Wide-Grip Chins - This is the premier exercise for building a wider back. It's more difficult to perform than the lat pulldown exercise because chins requires a good deal of strength to pull your body up for reps. However, once you master the form, you'll be well on your way to hugeness.

Grab the bar slightly wider than shoulder width. Arch your lower back and tilt your head toward the ceiling. Pull your body up, trying to touch the upper section of your chest to the bar. Keep your elbows pulled back at the top of the movement.

Wide-Grip Pulldowns - This is probably the most popular exercise for widening out those lats. It's similar to wide-grip chins, except for the very convenient fact that the weight can be adjusted to your strength level. So if you aren't strong enough to do chins, wide-grip pulldowns make a very good substitute.

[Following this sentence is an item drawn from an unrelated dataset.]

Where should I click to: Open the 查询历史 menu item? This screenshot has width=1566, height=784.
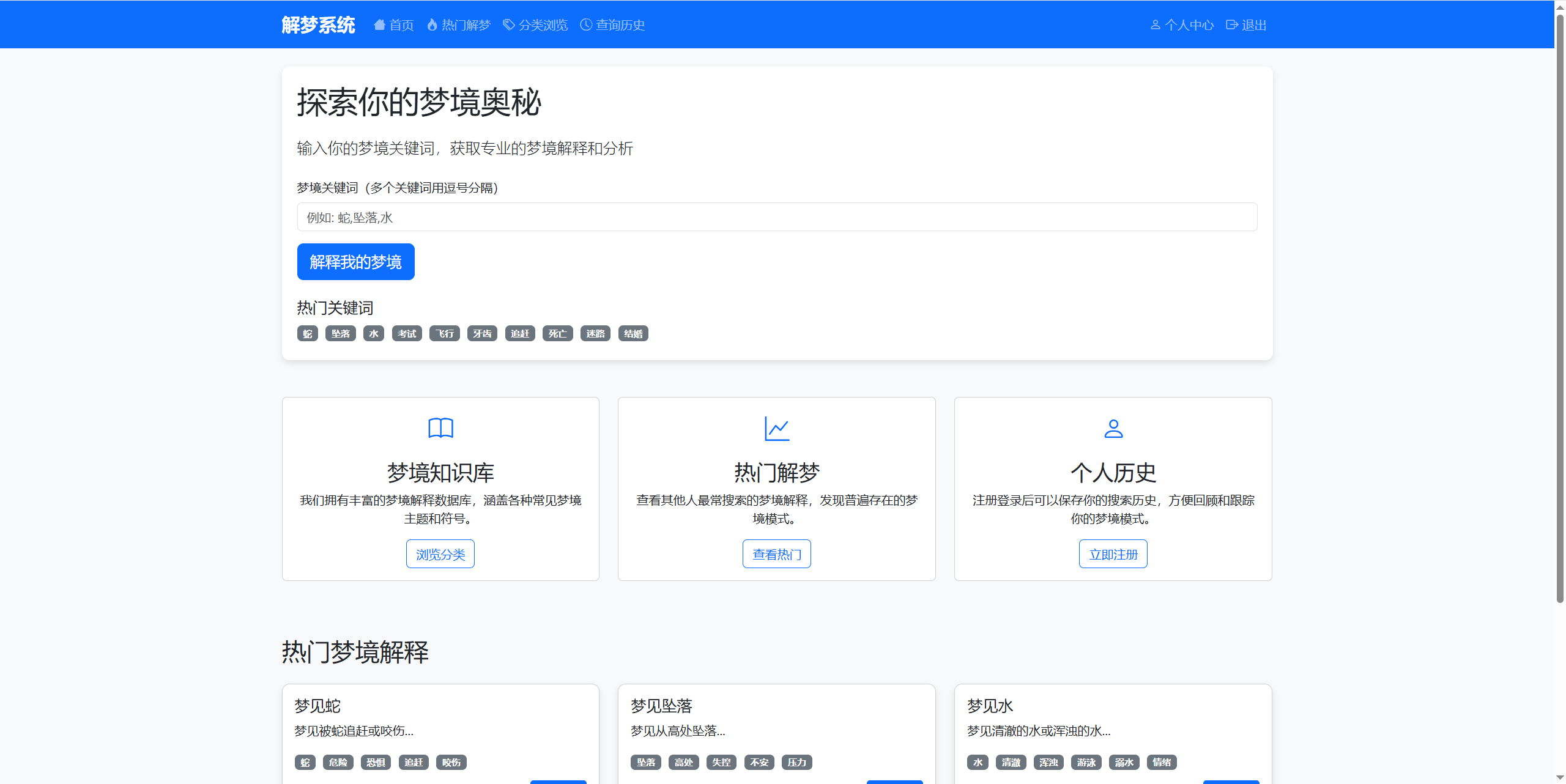pyautogui.click(x=620, y=25)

Position your legs under the bar and employ a grip that spaces your hands reasonably far apart. Arch your lower back and stick your chest out before initiating the movement. Slowly pull the bar down to the upper section of your chest, keeping lower back arched and elbows pulled back. Return to the top for a full stretch in the lats before starting another rep.

Pulldowns Behind the Head - A variation of wide-grip pulldowns this exercise has a reputation for potentially straining rotator cuff muscles. By practicing the movement with a slight variation you can more safely develop upper back muscularity.

Sit backwards on the lat pulldown machine facing away from the weight stack. Take a slightly wider than shoulder width grip on the bar and pull down until your upper arms are parallel to the floor. Squeeze your upper back muscles at the finished position, feeling the upper back and lats contract. Start out using a light resistance and work your way up to a moderate load. Play it safe and avoid going heavy with this exercise.